ORCA implements a three-agent architecture: Explore, Discover, and Infer.

  • The Explore agent profiles the dataset — distributions, missingness patterns, variable types, and overlap diagnostics.
  • The Discover agent proposes a causal graph, combining LLM domain knowledge with constraint-based discovery algorithms (PC, FCI).
  • The Infer agent selects an identification strategy and runs estimation using DoWhy and EconML.

The key innovation is shared state with human checkpoints. All three agents read from and write to a common state object that includes the current DAG, identified estimand, and analysis log. At two critical junctures — after DAG proposal and after estimation — the system pauses for human validation. The domain expert can modify the DAG, reject the estimand, or request alternative specifications.
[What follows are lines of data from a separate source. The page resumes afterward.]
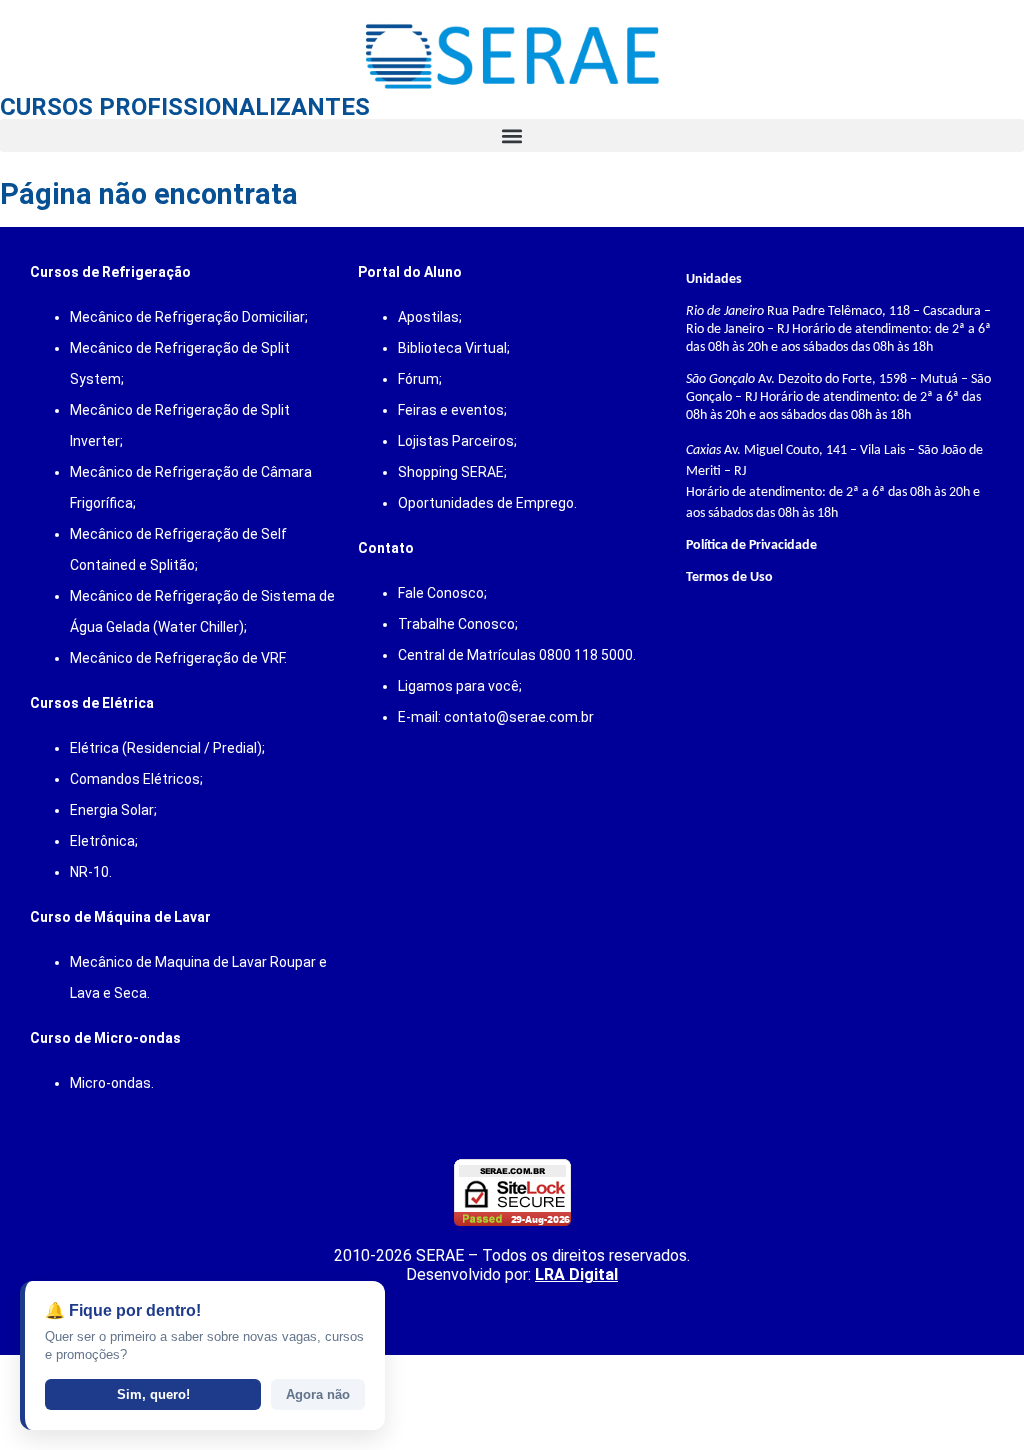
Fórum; (420, 379)
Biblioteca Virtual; (454, 348)
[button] (512, 135)
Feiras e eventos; (452, 410)
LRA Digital (576, 1274)
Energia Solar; (113, 810)
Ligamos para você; (460, 686)
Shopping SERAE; (452, 472)
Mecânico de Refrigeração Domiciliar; (189, 317)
What works. The shared state prevents the agents from contradicting each other. The Explore agent flags data quality issues (e.g., extreme propensity scores indicating overlap violations) before the pipeline reaches estimation, preventing wasted computation on doomed analyses. The human checkpoints catch the most dangerous failure mode — an incorrect DAG propagating through the pipeline. The Explore agent’s data profiling is reliable because it delegates entirely to pandas-profiling and scipy.stats.

What does not work. The system requires a domain expert who understands causal graphs well enough to validate the Discover agent’s proposals. This is a significant limitation — the very users who most need an automated agent are those who lack causal inference expertise. The Discover agent’s graph proposals are only as good as GPT-4’s domain knowledge retrieval, which degrades on specialized or interdisciplinary topics. In evaluation, ORCA’s DAG proposals for well-studied epidemiological questions matched expert graphs on 85% of edges, but dropped to 60% on interdisciplinary questions involving novel biological mechanisms.
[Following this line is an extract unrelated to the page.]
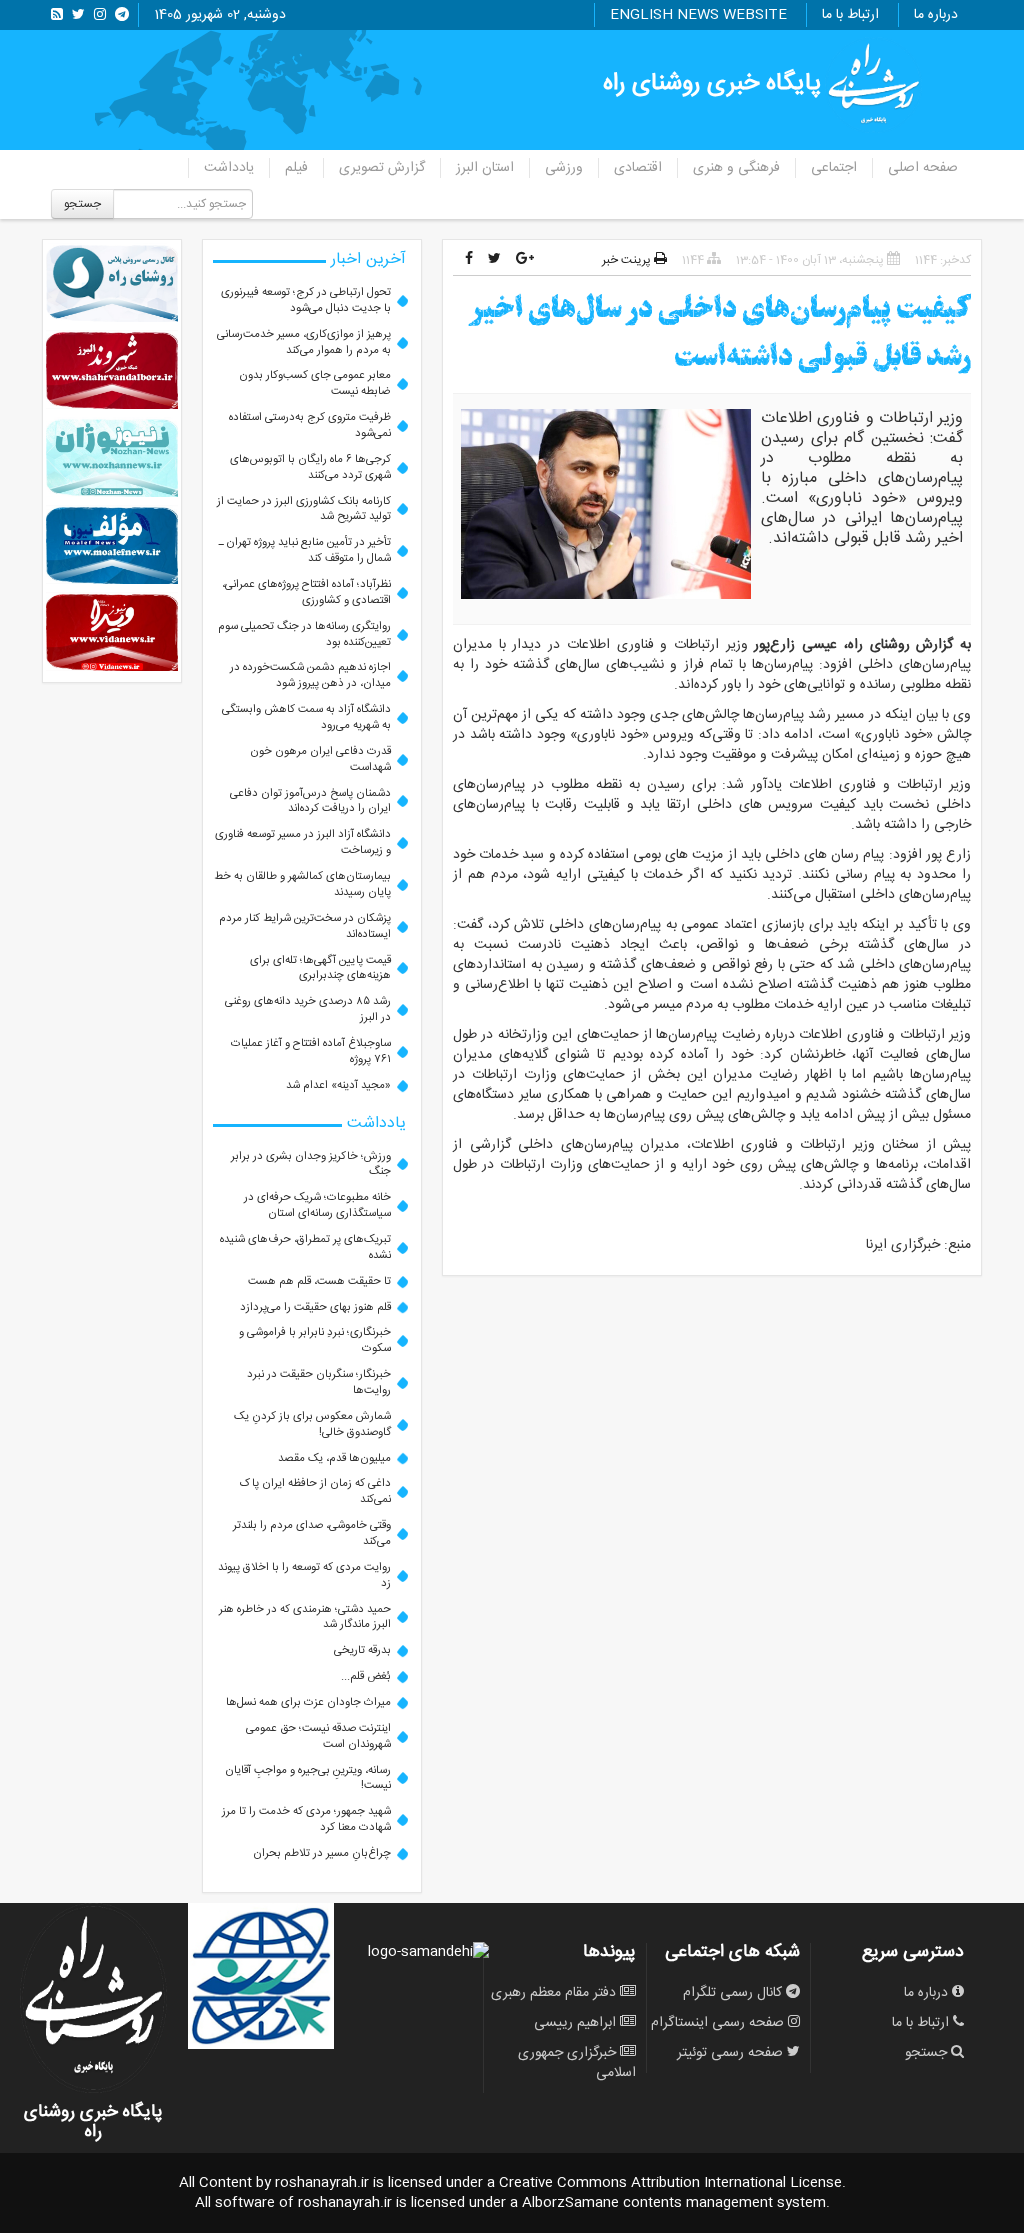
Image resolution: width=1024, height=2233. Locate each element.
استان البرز (485, 168)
2.2 CausalAgent (IUI 2026)

CausalAgent takes a conversational approach. Built on the Model Context Protocol (MCP) with a retrieval-augmented generation (RAG) backend that indexes causal inference textbooks (Hernan and Robins, Pearl, Imbens and Rubin), the system guides users through the Model-Identify-Estimate-Refute pipeline via dialogue.

The architecture is a single LLM agent augmented with tool calls to DoWhy and EconML, plus a RAG module that retrieves relevant textbook passages when the user asks methodological questions. When the user describes a research question, CausalAgent proposes a DAG and walks through the identification logic step by step, citing textbook references for each assumption.

What works. The conversational interface lowers the barrier to entry. Users who cannot specify a DAG from scratch can iteratively refine one through dialogue (“Should I include income as a confounder?” “What if the treatment effect varies by age group?”). The RAG grounding reduces hallucination — when the model retrieves a passage from Hernan and Robins, the citation is verifiable. The textbook-grounded explanations serve a pedagogical function alongside the analytical one.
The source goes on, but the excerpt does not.